Work to be completed – Begin at the line below that has "Instruction: Reply to" and stop after the line that has "Task: Click the Backup sistema(1) task title". Please restate only those lines, word for word.

Information shown –
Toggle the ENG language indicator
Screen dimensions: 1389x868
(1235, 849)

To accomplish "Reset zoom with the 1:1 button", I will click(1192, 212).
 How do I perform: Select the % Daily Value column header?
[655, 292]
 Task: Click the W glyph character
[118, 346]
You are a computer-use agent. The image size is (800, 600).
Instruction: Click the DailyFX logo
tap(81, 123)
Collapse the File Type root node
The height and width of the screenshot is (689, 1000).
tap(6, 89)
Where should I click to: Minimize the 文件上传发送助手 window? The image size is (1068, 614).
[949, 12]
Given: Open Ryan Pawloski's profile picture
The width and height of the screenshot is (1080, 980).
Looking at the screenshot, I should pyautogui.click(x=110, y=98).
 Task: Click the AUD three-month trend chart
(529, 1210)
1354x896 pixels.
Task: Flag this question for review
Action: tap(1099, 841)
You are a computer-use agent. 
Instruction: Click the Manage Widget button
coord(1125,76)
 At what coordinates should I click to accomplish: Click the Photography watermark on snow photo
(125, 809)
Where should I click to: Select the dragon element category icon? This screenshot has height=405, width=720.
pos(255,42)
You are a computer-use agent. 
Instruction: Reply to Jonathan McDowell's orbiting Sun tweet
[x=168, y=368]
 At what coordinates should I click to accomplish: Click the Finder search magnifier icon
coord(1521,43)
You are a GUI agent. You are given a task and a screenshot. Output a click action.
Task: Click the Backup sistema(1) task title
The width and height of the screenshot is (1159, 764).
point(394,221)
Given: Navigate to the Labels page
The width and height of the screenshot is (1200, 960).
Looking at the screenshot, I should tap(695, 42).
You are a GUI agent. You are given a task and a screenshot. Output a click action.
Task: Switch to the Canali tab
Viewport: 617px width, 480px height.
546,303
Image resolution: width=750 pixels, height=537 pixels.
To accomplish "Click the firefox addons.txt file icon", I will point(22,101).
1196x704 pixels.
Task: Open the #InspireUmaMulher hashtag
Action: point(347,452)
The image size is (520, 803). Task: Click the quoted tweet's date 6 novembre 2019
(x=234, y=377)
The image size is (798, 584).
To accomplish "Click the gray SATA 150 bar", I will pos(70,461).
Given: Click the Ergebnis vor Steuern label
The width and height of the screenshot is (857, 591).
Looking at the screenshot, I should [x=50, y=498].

Exercise result –
Instruction: Reply to Jonathan McDowell's orbiting Sun tweet
[x=168, y=368]
 At what coordinates should I click to accomplish: Click the Finder search magnifier icon
coord(1521,43)
You are a GUI agent. You are given a task and a screenshot. Output a click action.
Task: Click the Backup sistema(1) task title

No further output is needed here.